Location
- 600 North 10th Street Blytheville, Mississippi County, Arkansas 72315 United States
- Coordinates: 35°55′56″N 89°54′52″W﻿ / ﻿35.93222°N 89.91444°W

Information
- Status: Open
- School board: Blytheville School Board
- School district: Blytheville School District
- NCES District ID: 0503320
- Oversight: Arkansas Department of Education (ADE)
- CEEB code: 040240
- NCES School ID: 050332000091
- Grades: 9–12
- Enrollment: 411 (2023-2024)
- Student to teacher ratio: 9.00
- Education system: ADE Smart Core curriculum
- Classes offered: Regular, Advanced Placement
- Campus type: Rural
- Colors: Maroon and white
- Athletics conference: 5A East (2012–14)
- Mascot: Chickasaw
- Team name: Blytheville Chickasaws
- Accreditation: AdvancED (1924–)
- Feeder schools: Blytheville Middle School
- Affiliation: Arkansas Activities Association (AAA)
- Website: www.blythevilleschools.com/o/bhs

= Blytheville High School =

Blytheville High School is a comprehensive public high school for students in grades nine through twelve located in Blytheville, Arkansas, United States. It is one of six public high schools in Mississippi County, Arkansas and the only high school managed by the Blytheville School District.

The school serves most of Blytheville and all of Burdette.

== History ==
In the late 1960s, Blytheville's African-American high school students had the option to transfer from the Richard B. Harrison High School to the white Blytheville High School. Several black students chose Blytheville High School to receive a college preparatory education. In 1970, a federal court judge in nearby Jonesboro ordered the total integration of Blytheville schools.

== Curriculum ==
The assumed course of study at Blytheville High School is the Smart Core curriculum developed by the Arkansas Department of Education. Students are engaged in regular and Advanced Placement (AP) coursework and exams prior to graduation, with the opportunity for qualified students to be named honor graduates based on grade point average and additional coursework above minimum requirements. Blytheville High School is a charter member and has been accredited since 1924 by AdvancED (formerly North Central Association).

== Athletics ==
Blytheville High School's mascot is the Chickasaw and the school colors are maroon and white. Blytheville High School is a member of the Arkansas Activities Association (AAA) and currently competes in the 5A East Conference, which has as its members, Batesville High, Paragould High, Beebe High, Greene County Tech High (Paragould), Forrest City High, Wynne High, and Nettleton High (Jonesboro). For 2012–14, the Blytheville participate in interscholastic competition including baseball, basketball (boys/girls), competitive cheer, competitive dance, cross country, football, golf (boys/girls), softball, tennis (boys/girls), track and field (boys/girls), and volleyball.

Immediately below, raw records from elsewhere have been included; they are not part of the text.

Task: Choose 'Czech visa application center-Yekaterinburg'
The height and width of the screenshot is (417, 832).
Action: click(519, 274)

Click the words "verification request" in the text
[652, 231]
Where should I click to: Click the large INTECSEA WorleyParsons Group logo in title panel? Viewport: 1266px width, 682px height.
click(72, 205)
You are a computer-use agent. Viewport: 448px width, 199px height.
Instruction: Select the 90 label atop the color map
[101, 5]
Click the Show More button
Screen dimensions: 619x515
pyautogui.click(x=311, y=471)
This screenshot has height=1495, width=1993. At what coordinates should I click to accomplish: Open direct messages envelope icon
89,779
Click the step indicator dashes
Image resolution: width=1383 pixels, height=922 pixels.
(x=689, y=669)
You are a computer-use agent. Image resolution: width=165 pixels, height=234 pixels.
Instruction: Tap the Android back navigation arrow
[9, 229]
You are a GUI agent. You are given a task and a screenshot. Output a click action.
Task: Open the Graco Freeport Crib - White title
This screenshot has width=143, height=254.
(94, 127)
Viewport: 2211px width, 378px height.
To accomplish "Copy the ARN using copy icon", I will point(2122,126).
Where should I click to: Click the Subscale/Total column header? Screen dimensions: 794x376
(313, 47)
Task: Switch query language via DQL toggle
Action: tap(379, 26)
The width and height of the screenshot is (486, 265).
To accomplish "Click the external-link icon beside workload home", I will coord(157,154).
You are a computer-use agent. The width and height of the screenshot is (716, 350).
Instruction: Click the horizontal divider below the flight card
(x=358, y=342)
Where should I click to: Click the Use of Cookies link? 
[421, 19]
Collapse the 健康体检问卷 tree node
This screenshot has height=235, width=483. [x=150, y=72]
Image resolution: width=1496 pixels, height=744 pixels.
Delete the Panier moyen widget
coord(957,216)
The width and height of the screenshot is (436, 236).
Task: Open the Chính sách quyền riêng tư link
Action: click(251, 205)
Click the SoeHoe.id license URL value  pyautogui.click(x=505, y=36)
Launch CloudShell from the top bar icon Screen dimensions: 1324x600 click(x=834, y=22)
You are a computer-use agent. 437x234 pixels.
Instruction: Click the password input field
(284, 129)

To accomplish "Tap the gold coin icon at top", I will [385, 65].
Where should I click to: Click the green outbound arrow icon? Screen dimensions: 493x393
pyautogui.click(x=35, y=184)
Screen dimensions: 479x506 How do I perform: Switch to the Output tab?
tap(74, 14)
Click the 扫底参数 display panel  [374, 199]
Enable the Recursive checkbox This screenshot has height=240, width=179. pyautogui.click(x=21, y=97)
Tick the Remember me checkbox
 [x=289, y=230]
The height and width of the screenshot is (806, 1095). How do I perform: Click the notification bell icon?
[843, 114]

The girls gymnastics team won three state championships (1986, 1987, 1997).

== Notable alumni ==
- Fred Akers - former American football coach
- Monte Hodges - American politician
- Edgar H. Lloyd (ca. 1940) - World War II Medal of Honor recipient
- Whiquitta Tobar - lawyer, activist, and former college basketball player
- Michael Utley - award-winning composer, singer and longtime member of Jimmy Buffett's Coral Reefer Band and Club Trini.
- Ira T Young - Community Activist, Coach and mentor.